TASK ITEM: List every composer named in the text below about Cappella Romana's "Christmas in Ukraine" concert.

PAGE EXTRACT:
● ● ● ●
Two calendars, two branches of Christianity converged Saturday night in the splendor of St. Ignatius Church. Huge, garlanded Christmas trees left over from the Gregorian Dec. 25 bracketed the vast sanctuary for a performance of music evoking the Jan. 7 Christmas of the Julian calendar.
Cappella Romana, led by guest conductor Marika Kuzma, presented “Christmas in Ukraine,” an affecting combination of the country’s folk and contemporary music with the hypnotic liturgical sound of the Eastern Orthodox Church.
The concert, the third stop of a tour after Seattle and Portland, was a creation of Kuzma, UC Music Department professor and choral director for 25 years, until her retirement in 2016. Speaking from an intimate knowledge of the country’s culture, Kuzma explained the evening’s program:
In Ukraine, Christmas music-making occurs in churches and concert halls, but rather than being focused on lengthy oratorios or cantatas, its repertoire centers on a cappella miniatures.
Even the categories of Ukrainian carols have diminutive names koliadky and shchedrivky - little carols, little epiphany songs. There are hundreds of them and they are ubiquitous. Whether sung by professional choirs in many vocal parts, by concert soloists, old women in their babushka-scarves together with the church congregation … they are sung with gusto.
A cappella miniatures did make up the program, the ensemble’s 18 singers performing in smoothly changing configurations, at times even singing from the back of the enormous nave. A handful of soloists opened the evening with “Before there was a world,” called the oldest known Ukrainian folksong.
The whole ensemble joined in “Let everything that has breath,” a Galician chant, with soloist Erik Hundtoft. Following a Kievan chant (“God with us”), the folk carol “Today, let’s sing” closed the first set.
Of the program’s three dozen pieces, a standout was the grouping of songs under the title “The Wonder of Mary.” From living composers Roman Hurko and Volodymyr Yakymets to A. Bakkalinsky and Vasyl Barvinsky in the 19th century, to the 18th century Galician chant “All creation rejoices in Thee,” the ensemble and soloists Les Green, Daniel Burnett, Cecily Kiester, and Brenna Wells invoked the music of devotion to the mother of Jesus.
A quirky set, titled “A Peacock and a Window,” consisted of the Lemko winter song “The Peacock Walks” and the Crimean Tatar song “At my window, snow is falling,” with Nadia Tarnawsky (alto and bandura), mezzo Jessica Israels, and Tim Galloway (recorder):
Kuzma’s parents were from Ukraine, “escaping both the Nazis and the Red Army” in 1943, and while she was born in Hartford, Connecticut, her first language was still Ukrainian, “and the first songs I sang at home and in church were in Ukrainian and Church Slavic.”
● ● ● ●
DATA BLOCK:
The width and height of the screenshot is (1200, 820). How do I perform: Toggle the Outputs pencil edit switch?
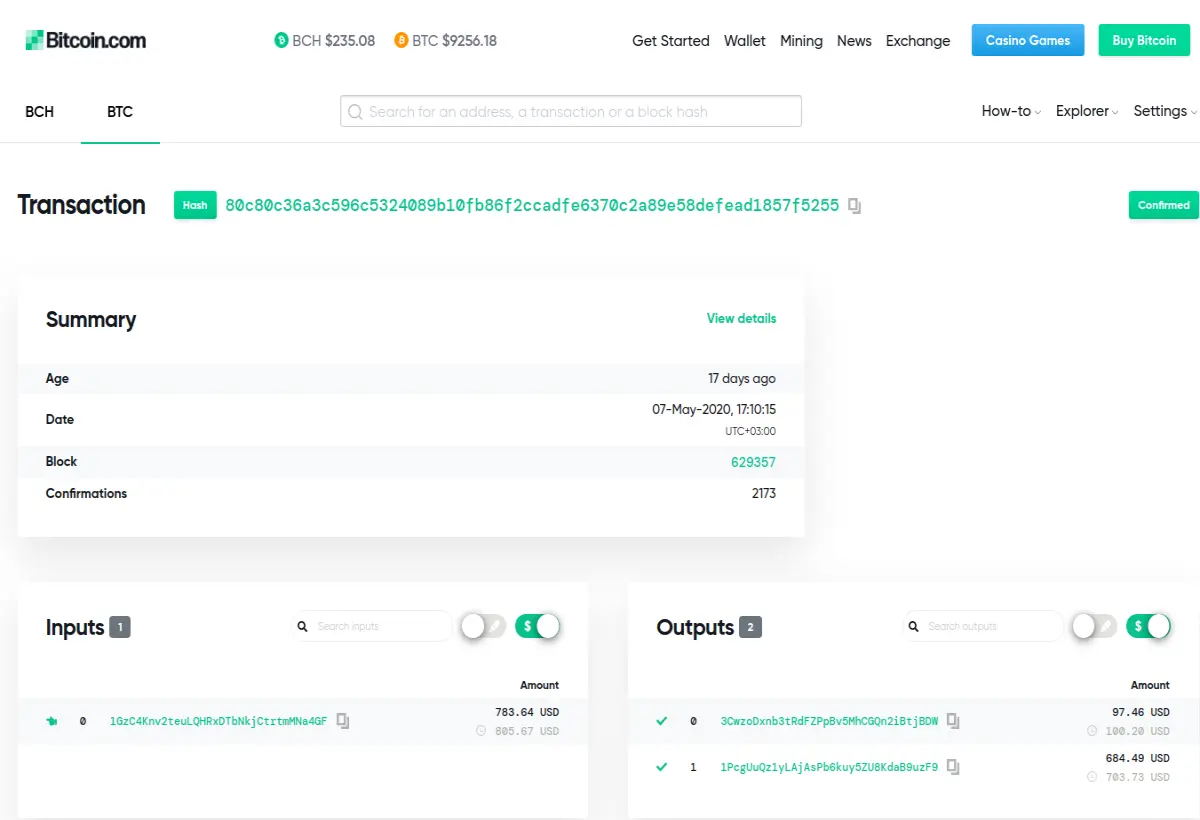coord(1094,626)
● ● ● ●
WORKED SOLUTION: Roman Hurko, Volodymyr Yakymets, A. Bakkalinsky, Vasyl Barvinsky